- WHAT THIS TASK INVOLVES -
Take each line from the entries that holds "menu" and copy it out.

- GIVEN INFORMATION -
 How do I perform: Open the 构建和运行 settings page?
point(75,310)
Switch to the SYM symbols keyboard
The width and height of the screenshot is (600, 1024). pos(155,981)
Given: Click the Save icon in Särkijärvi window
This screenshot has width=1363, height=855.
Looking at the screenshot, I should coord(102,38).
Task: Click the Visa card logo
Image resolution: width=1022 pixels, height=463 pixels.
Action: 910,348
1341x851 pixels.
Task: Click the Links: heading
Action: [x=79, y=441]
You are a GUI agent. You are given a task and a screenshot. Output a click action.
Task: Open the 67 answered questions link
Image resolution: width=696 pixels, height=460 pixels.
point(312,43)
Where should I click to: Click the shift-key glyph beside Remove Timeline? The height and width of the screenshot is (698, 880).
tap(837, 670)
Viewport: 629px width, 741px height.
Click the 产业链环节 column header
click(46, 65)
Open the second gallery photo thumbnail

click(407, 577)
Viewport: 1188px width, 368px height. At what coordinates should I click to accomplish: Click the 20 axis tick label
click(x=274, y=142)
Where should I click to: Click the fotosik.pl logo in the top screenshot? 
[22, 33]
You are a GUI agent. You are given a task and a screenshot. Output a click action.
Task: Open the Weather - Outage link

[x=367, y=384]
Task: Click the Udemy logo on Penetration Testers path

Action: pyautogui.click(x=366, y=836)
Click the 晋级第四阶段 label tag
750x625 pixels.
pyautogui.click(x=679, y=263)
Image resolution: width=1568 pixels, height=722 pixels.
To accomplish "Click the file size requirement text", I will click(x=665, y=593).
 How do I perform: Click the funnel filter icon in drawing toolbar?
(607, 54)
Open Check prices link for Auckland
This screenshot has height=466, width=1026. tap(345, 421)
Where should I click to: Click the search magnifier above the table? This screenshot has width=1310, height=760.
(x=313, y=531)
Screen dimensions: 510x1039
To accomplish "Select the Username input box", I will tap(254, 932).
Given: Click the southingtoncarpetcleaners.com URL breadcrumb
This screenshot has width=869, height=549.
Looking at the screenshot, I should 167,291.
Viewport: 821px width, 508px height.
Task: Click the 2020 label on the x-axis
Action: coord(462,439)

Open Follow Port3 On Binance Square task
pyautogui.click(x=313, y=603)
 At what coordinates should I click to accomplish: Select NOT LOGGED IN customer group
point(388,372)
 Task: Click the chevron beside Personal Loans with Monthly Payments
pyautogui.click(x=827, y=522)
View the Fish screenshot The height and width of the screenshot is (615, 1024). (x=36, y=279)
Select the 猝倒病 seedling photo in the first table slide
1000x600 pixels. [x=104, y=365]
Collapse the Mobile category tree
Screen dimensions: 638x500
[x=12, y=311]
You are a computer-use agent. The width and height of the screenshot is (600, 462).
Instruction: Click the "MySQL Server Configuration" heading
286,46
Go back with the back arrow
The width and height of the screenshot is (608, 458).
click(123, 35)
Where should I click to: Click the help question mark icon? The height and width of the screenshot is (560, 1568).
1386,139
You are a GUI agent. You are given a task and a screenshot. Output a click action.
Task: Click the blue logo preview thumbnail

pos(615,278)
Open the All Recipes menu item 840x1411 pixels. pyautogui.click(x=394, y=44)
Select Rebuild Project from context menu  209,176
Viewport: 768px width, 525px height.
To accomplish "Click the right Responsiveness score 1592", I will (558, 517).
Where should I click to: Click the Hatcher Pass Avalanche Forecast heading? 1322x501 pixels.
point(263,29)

- WRITTEN REPLY -
Open the All Recipes menu item 840x1411 pixels. pyautogui.click(x=394, y=44)
Select Rebuild Project from context menu  209,176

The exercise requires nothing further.